- [What the exercise asks]:
Every line of the material is to be returned verbatim. Pictures stay out.

───

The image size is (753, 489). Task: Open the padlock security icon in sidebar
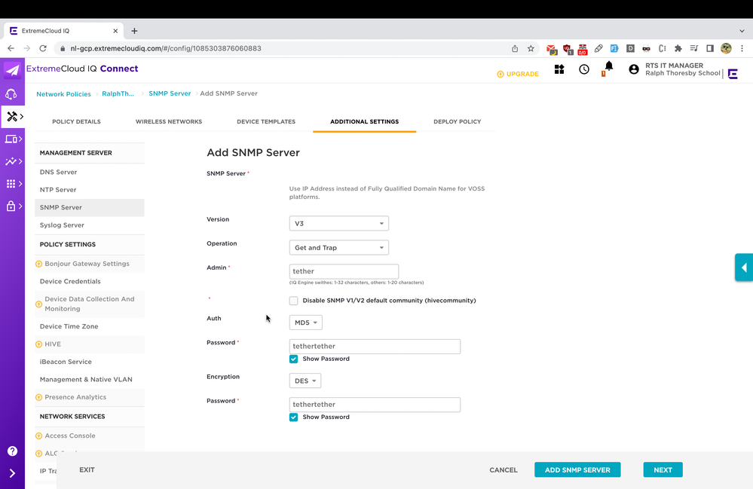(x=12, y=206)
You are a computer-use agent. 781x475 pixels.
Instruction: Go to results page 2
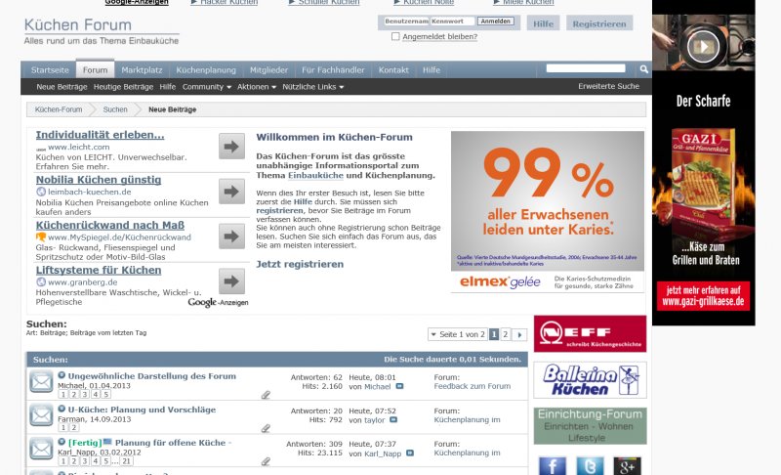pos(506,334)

───

- [Response]:
The image size is (753, 489). Task: Open the padlock security icon in sidebar
(x=12, y=206)
You are a computer-use agent. 781x475 pixels.
Instruction: Go to results page 2
pos(506,334)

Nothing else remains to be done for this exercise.